Una foto comprometedora en Instagram, un comentario sacado de contexto en Facebook o un usuario malintencionado en Twitter pueden manchar la reputación online de cualquier persona. Internet acumula datos y nunca olvida. Pero ¿cómo deshacerse de estos contenidos? La solución es el cleaning digital, que consiste en limpiar nuestra imagen en la red. En Argentina ya existen empresas especializadas que ofrecen este servicio por hasta 50 mil dólares, y cada vez tienen más demanda.
“Es una tendencia en alza porque difamar a una persona en internet es fácil y barato. Todos están parados bajo el precepto de la libertad de expresión y entonces cualquiera dice cualquier cosa”, explicó Fernando Tomeo, abogado especialista en tecnologías y seguridad informática y profesor de la UBA, en el reportaje sobre el tema que publicó el sitio web del diario Perfil. A diferencia de lo que se cree, no todos sus clientes en Global News son políticos o famosos: “El 50% es gente común y corriente”. La reputación online cada vez es más importante. La mayoría de los empleadores ven las redes sociales de los postulantes antes de contratar. La semana pasada, el director de políticas de la Casa Blanca, Stephen Miller, dijo que funcionarios del gobierno de Trump analizan la posibilidad de pedir a los visitantes extranjeros revelar todas las redes sociales y sitios web que visitan para ingresar a Estados Unidos.

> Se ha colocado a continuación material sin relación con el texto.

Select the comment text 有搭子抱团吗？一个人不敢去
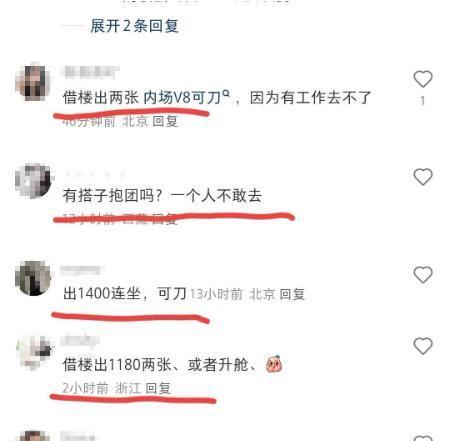 click(x=162, y=195)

“Las redes sociales son una extensión de nuestra personalidad. Lo que a veces sucede, y es ahí donde está el problema mayor, es que hay una falta de conciencia sobre lo que implica esa extensión virtual del yo. Se manejan parámetros como si fueran de la presencialidad y no se tiene en cuenta que hay una diferencia entre el yo presencial y el yo digital”, reflexionó Francisco Albarello, profesor de la Facultad de Comunicación de la Universidad Austral. “Y ni hablar de las personas que forman parte de una empresa o un gobierno, que responden a una marca, como el hackeo a la cuenta de Twitter de Patricia Bullrich”, agregó.
Otra modalidad que requiere cada vez más del servicio de los cleaners digitales es la pornovenganza: la difusión de fotos o videos íntimos en las redes sociales sin autorización de las personas involucradas. “Es una manera de generarle un daño casi irreparable a la persona”, manifestó Daniel Monastersky, abogado especializado en delitos informáticos. El experto destacó el concepto de “ciberdaño”, que es lo que 50 mil dólares pueden reparar.
“El 50% de la demanda la constituyen personas corrientes”, dice un abogado especializado.
¿Cuál es el marco legal?
“En Europa hay un fallo de la Suprema Corte europea que justifica el derecho al olvido. Se tiene que llenar un formulario en Google en forma de cibercomentario que diga cuál es la URL a dar de baja y un panel de expertos define si es o no pertinente quitar ese contenido de Google”, explicó Daniel Monastersky, miembro del Consejo Asesor del Global Forum on Cyber Expertise. En cambio, en Argentina hay un vacío legal. En 2014, la Corte falló a favor de Google y Yahoo! en la demanda iniciada por la modelo Belén Rodríguez, quien los acusó de vincularla a sitios sexuales.